Evrendeki tüm galaksiler spiral ve eliptik olmak üzere iki ana sınıfa ayrılabilir. Birincisi Canlıdır, sürekli olarak yeni madde üretme, yeni Yıldızların ve Gezegenlerin doğuşu sürecindedirler, bu yüzden sürekli bir sarmal içinde genişlerler. İkincisi, eliptik, maddenin oluşum süreci ve yeni Yıldızların ve Gezegenlerin doğuşu nedense durdu. Buna göre, genişleme süreci de durdu.

Güneş sistemimizde, zamanla yeni bir Yıldız olması beklenen Jüpiter'in çevresinde ve Satürn'ün çevresinde ve efsanelere inanırsanız, Dünya'nın çevresinde, bir zamanlar üç uydusu vardı, bu tür bitmemiş sistemleri de gözlemleyebiliriz.

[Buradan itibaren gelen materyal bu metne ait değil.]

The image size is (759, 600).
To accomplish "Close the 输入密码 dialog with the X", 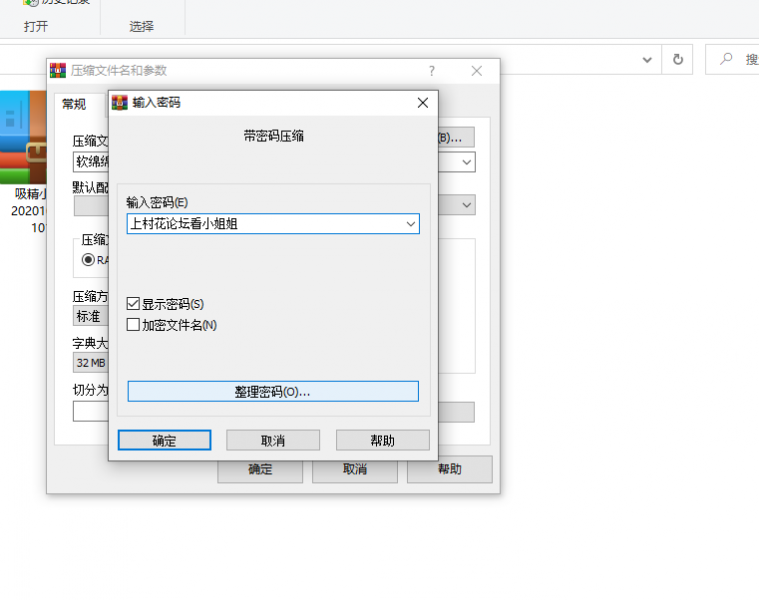I will [422, 103].
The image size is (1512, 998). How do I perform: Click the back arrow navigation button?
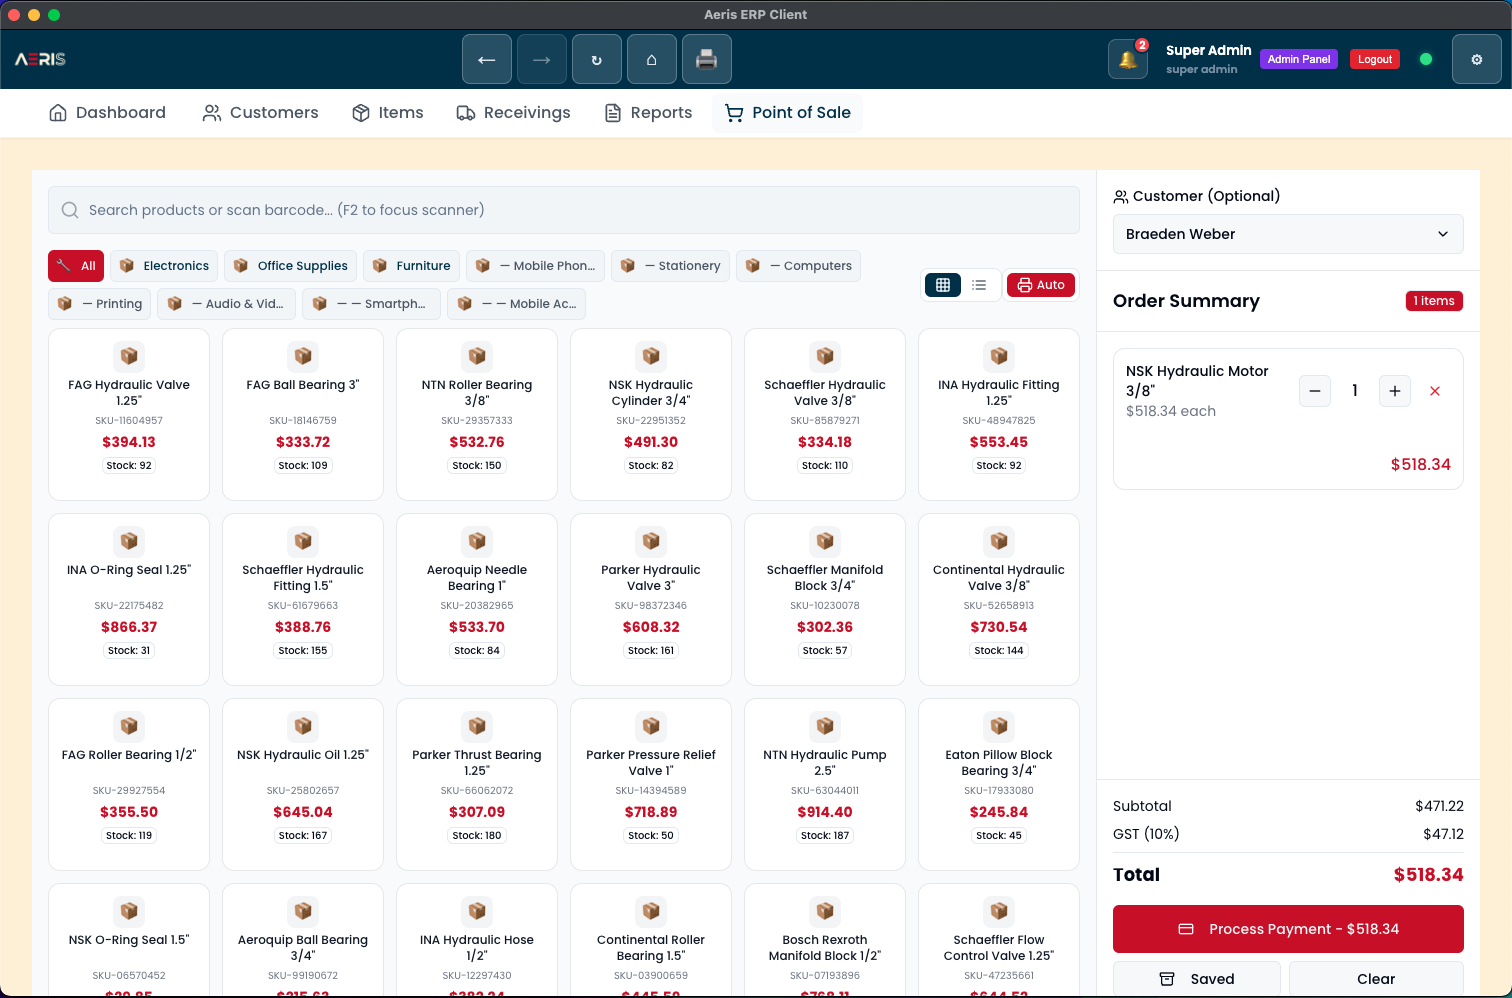[487, 60]
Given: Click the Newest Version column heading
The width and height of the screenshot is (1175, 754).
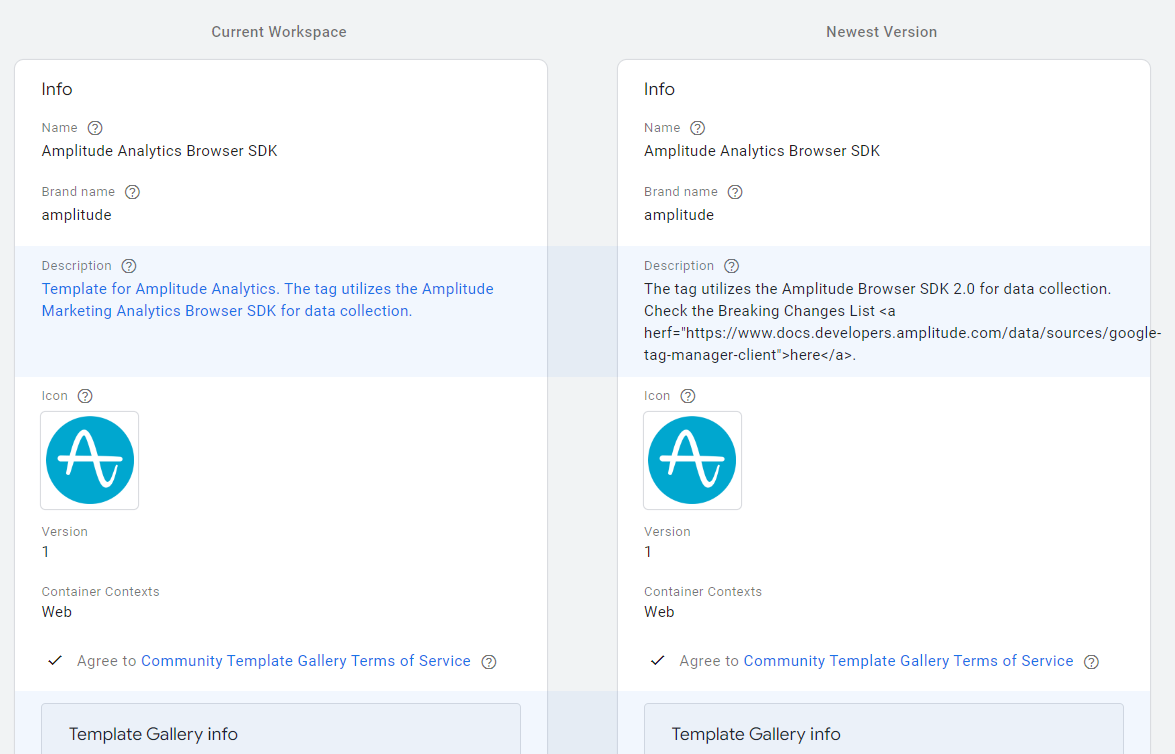Looking at the screenshot, I should [x=881, y=32].
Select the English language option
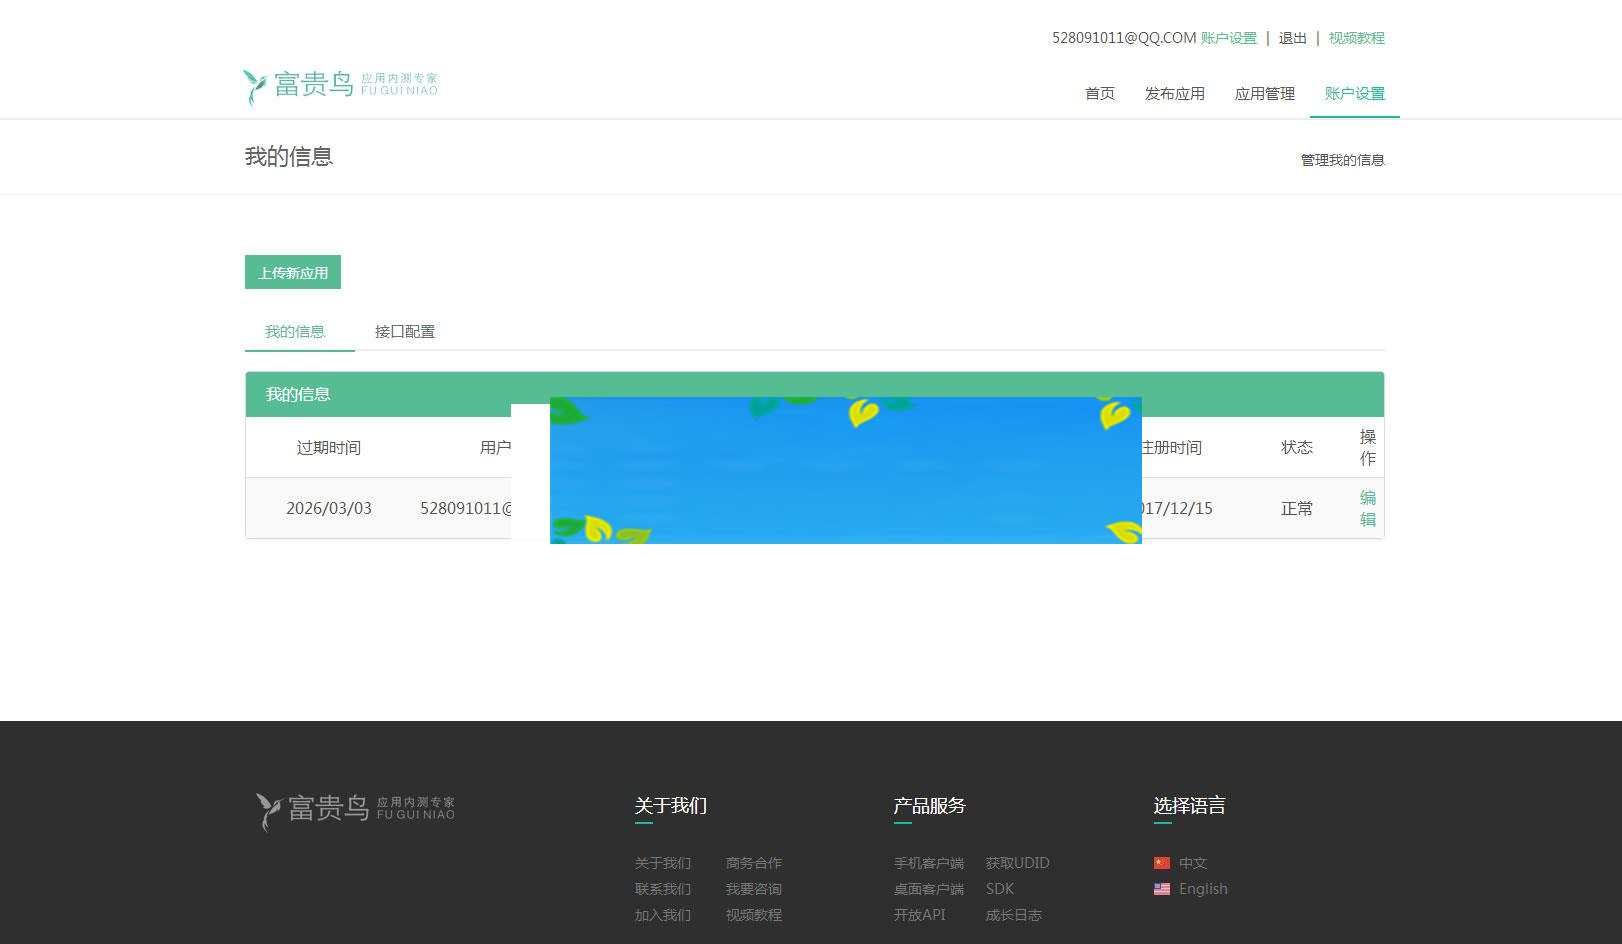 click(x=1202, y=889)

Güneş sisteminin bulunduğu Samanyolu galaksimiz, görünür Evrendeki en büyüklerden biridir (sadece Andromeda galaksisi daha büyüktür). Çeşitli tahminlere göre 200 ila 400 milyar yıldız içerir. Şimdi resmi bilim tarafından verilen bu tahminlerin yanı sıra diğer birçok parametrenin ne kadar doğru olduğu ayrı bir sorudur, ancak her durumda çok sayıda Yıldız ve dolayısıyla Galaksimizde çeşitli Dünyalar vardır. Aynı zamanda, Güneş, gezegen sistemiyle birlikte, Orta Çağ'da inanıldığı gibi Evrenin merkezinde değildir. Galaksinin kenarına daha yakınız ve hatta ana diskin yanındayız. Başka bir deyişle, yıldız sistemimiz galaktik standartlara göre arka bahçede bir yerde uzak bir eyalettir.

Bu da bizim güneş sistemimizde yaşayan ve gelişen, gelişme düzeyi ve Madde ve Enerjiyi kontrol etme yeteneği bakımından bizden çok daha ileride olan Uygarlığın dışarıdan saldırıya uğradığını ve neredeyse tamamen yok edildiğini açıklıyor. Ama bir sonraki bölümde daha fazlası.